Auteur très prolifique dans des genres différents, disciple de Rousseau, Mercier croit au rôle social de l'écrivain. Il a écrit une trentaine de drames pour le
théâtre, et il produisit même un un traité théorique sur le sujet en 1773. Il se place un peu dans la même logique que
Diderot et
Beaumarchais. Ses pièces n'ont pas pu être créées à Paris, à cause d'un différent avec la
Comédie Française, dont Mercier souhaitait voir remettre en cause le privilège. Cela n'a pas empêché certaines de ses pièces de connaître un grand succès, comme cette Brouette du vinaigrier. Editée en 1775, elle est donnée pour la première fois dans un
théâtre du Boulevard (périphérie de Paris), le
théâtre des Associés, avant d'être reprise à la Comédie Italienne.
Nous sommes dans le contexte d'un drame bourgeois. Dominique, issu d'un milieu modeste, car fils d'un artisan-vinaigrier, fait son apprentissage chez un riche négociant, M. Delomer. Il est amoureux de la jeune fille de la maison, qui n'est pas indifférente au jeune homme. Mais M. Delomer a décidé de marier sa fille, et un prétendant chaudement recommandé se présente, Jullefort. Ce dernier est un coureur de dot, qui malgré ses propos charmeurs ne s'intéresse pas vraiment à Mlle Delomer, mais à la fortune de son père. Ce dernier faisant faillite, il fuit sans se poser de questions. Dominique père apprenant les sentiments de son fils, arrive avec, sur sa brouette de vinaigrier, un tonneau rempli d'or : le fruit d'une vie entière de travail. Il l'offre à Delomer pour que le mariage entre leurs enfants se fasse, à la grande satisfaction de tout le monde.

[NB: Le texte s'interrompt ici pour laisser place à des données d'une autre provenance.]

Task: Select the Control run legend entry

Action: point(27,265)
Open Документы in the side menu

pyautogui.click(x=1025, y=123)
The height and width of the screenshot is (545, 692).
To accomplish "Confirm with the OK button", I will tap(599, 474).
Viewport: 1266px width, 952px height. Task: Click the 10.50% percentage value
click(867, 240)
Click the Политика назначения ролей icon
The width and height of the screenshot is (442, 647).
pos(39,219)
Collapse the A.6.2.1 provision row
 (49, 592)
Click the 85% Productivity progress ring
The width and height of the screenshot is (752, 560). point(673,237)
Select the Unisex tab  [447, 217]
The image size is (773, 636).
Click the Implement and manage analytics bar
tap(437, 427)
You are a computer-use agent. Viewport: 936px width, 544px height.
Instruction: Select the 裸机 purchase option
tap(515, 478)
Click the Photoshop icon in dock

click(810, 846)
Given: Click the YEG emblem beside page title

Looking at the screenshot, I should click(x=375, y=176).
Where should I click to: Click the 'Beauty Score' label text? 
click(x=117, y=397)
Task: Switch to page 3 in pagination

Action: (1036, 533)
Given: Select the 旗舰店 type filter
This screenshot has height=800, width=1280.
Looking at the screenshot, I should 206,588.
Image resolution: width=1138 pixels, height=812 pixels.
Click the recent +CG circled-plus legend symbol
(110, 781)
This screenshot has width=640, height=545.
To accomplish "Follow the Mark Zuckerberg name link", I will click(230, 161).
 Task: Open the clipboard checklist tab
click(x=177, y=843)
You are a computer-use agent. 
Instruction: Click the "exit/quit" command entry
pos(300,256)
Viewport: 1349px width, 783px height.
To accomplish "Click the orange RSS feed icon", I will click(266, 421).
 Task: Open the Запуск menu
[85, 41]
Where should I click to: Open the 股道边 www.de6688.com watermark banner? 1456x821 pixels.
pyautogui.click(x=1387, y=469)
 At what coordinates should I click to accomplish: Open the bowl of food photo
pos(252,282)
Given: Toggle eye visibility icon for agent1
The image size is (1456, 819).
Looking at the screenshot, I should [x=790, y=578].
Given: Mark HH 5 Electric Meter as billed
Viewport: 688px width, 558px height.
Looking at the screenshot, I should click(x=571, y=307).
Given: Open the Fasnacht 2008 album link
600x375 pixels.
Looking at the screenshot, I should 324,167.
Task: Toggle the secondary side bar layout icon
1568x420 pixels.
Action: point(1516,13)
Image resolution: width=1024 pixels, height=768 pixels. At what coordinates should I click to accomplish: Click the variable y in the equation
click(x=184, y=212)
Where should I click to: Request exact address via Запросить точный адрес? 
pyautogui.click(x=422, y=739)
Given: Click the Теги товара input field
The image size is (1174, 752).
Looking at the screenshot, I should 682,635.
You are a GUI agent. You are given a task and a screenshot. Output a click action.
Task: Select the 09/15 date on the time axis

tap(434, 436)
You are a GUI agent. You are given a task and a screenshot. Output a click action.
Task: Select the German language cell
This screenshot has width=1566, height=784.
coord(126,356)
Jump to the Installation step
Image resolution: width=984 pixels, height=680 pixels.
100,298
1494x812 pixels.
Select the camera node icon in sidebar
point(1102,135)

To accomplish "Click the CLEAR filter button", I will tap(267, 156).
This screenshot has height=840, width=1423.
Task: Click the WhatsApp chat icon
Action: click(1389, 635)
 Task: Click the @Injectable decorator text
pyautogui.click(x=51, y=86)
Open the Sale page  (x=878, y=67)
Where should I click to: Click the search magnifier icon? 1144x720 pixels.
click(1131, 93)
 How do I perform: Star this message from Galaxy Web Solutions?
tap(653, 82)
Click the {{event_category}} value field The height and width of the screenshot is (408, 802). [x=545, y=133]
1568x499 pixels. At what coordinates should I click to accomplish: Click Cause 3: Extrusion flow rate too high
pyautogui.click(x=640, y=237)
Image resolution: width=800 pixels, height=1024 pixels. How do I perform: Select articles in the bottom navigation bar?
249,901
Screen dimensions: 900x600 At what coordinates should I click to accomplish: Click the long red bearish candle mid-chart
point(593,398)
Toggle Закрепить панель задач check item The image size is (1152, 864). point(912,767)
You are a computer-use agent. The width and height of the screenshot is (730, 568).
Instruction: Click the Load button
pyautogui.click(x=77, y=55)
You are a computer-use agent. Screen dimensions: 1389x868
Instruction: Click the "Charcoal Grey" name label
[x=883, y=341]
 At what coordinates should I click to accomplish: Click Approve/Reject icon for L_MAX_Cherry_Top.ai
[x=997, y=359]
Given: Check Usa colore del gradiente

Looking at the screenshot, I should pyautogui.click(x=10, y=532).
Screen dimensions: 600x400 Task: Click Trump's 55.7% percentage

L'intrigue de la pièce trouve son origine dans un recueil d'historiettes d'Eustache Lenoble. Mais Mercier l'utilise pour vanter le mérite du travail, de l'honnêteté, du désintéressement. Il y aussi une forme de défiance vis-à-vis de l'argent et d'une forme de spéculation, opposé au travail (M. Delomer est ruiné à cause de placements). Les aspects les plus révolutionnaires se trouvent dans la préface, dans laquelle l'auteur envisage l'interdiction aux riches de s'épouser entre eux, remet en cause l'héritage, en prônant la redistribution des biens à chaque nouvelle génération, et donc voudrait limiter la reproduction sociale, chacun devant être pourvu en fonction de son propre travail et de ses propres mérites. Ces idées ne sont pas si clairement exprimées dans le texte de la pièce, ce qui est peut-être dommage, car telle quelle, elle a un côté édifiant, avec des scénarios un peu convenu (le comportement de Jullefort par exemple). Mais j'imagine qu'un texte présentant une vision par trop révolutionnaire, ne serait pas passée à l'époque, et que les spectateurs décodaient, donnaient un sens plus subversif que nous maintenant, à certains détails.